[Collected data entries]
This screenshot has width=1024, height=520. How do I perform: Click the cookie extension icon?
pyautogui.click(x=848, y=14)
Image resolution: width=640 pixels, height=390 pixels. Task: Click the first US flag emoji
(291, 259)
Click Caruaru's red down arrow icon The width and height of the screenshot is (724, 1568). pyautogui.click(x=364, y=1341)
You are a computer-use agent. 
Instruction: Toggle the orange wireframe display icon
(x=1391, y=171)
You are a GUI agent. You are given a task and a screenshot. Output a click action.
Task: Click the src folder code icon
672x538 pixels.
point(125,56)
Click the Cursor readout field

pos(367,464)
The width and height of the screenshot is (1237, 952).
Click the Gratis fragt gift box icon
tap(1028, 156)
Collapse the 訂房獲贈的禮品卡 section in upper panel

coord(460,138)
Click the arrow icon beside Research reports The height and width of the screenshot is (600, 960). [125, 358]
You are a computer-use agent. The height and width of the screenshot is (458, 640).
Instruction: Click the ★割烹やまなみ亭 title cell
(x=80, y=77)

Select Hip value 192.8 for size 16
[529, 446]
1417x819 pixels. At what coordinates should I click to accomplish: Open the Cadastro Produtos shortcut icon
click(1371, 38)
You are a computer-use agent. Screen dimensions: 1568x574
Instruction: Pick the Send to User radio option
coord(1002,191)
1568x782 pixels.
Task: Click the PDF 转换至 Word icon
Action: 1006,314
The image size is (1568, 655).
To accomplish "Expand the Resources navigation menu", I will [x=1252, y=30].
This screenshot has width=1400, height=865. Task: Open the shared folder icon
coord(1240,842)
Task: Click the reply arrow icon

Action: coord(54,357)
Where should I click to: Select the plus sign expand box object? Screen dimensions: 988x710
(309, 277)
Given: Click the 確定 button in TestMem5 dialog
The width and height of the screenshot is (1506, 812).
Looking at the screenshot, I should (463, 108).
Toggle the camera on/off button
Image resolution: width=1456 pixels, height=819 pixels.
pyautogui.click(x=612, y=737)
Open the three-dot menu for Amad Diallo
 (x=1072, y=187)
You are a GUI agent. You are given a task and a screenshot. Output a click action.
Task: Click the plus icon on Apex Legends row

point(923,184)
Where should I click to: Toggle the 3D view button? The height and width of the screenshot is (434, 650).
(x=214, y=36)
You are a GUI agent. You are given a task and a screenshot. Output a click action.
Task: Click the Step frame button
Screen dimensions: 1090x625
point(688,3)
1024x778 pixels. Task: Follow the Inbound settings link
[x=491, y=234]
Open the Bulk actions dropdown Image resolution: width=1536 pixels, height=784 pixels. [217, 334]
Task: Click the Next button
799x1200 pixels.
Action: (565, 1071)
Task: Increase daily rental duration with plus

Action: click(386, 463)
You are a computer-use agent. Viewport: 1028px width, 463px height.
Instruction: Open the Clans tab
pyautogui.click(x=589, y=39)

Aim of the exercise
The answer should consist of all the lines above, retyped exactly.

Task answer
This screenshot has width=1024, height=520. How do I perform: Click the cookie extension icon?
pyautogui.click(x=848, y=14)
Image resolution: width=640 pixels, height=390 pixels. Task: Click the first US flag emoji
(291, 259)
Click Caruaru's red down arrow icon The width and height of the screenshot is (724, 1568). pyautogui.click(x=364, y=1341)
You are a computer-use agent. 
Instruction: Toggle the orange wireframe display icon
(x=1391, y=171)
You are a GUI agent. You are given a task and a screenshot. Output a click action.
Task: Click the src folder code icon
672x538 pixels.
point(125,56)
Click the Cursor readout field

pos(367,464)
The width and height of the screenshot is (1237, 952).
Click the Gratis fragt gift box icon
tap(1028, 156)
Collapse the 訂房獲贈的禮品卡 section in upper panel

coord(460,138)
Click the arrow icon beside Research reports The height and width of the screenshot is (600, 960). [125, 358]
You are a computer-use agent. The height and width of the screenshot is (458, 640).
Instruction: Click the ★割烹やまなみ亭 title cell
(x=80, y=77)

Select Hip value 192.8 for size 16
[529, 446]
1417x819 pixels. At what coordinates should I click to accomplish: Open the Cadastro Produtos shortcut icon
click(1371, 38)
You are a computer-use agent. Screen dimensions: 1568x574
Instruction: Pick the Send to User radio option
coord(1002,191)
1568x782 pixels.
Task: Click the PDF 转换至 Word icon
Action: 1006,314
The image size is (1568, 655).
To accomplish "Expand the Resources navigation menu", I will [x=1252, y=30].
This screenshot has width=1400, height=865. Task: Open the shared folder icon
coord(1240,842)
Task: Click the reply arrow icon

Action: coord(54,357)
Where should I click to: Select the plus sign expand box object? Screen dimensions: 988x710
(309, 277)
Given: Click the 確定 button in TestMem5 dialog
The width and height of the screenshot is (1506, 812).
Looking at the screenshot, I should (463, 108).
Toggle the camera on/off button
Image resolution: width=1456 pixels, height=819 pixels.
pyautogui.click(x=612, y=737)
Open the three-dot menu for Amad Diallo
 (x=1072, y=187)
You are a GUI agent. You are given a task and a screenshot. Output a click action.
Task: Click the plus icon on Apex Legends row

point(923,184)
Where should I click to: Toggle the 3D view button? The height and width of the screenshot is (434, 650).
(x=214, y=36)
You are a GUI agent. You are given a task and a screenshot. Output a click action.
Task: Click the Step frame button
Screen dimensions: 1090x625
point(688,3)
1024x778 pixels. Task: Follow the Inbound settings link
[x=491, y=234]
Open the Bulk actions dropdown Image resolution: width=1536 pixels, height=784 pixels. [217, 334]
Task: Click the Next button
799x1200 pixels.
Action: (565, 1071)
Task: Increase daily rental duration with plus

Action: click(386, 463)
You are a computer-use agent. Viewport: 1028px width, 463px height.
Instruction: Open the Clans tab
pyautogui.click(x=589, y=39)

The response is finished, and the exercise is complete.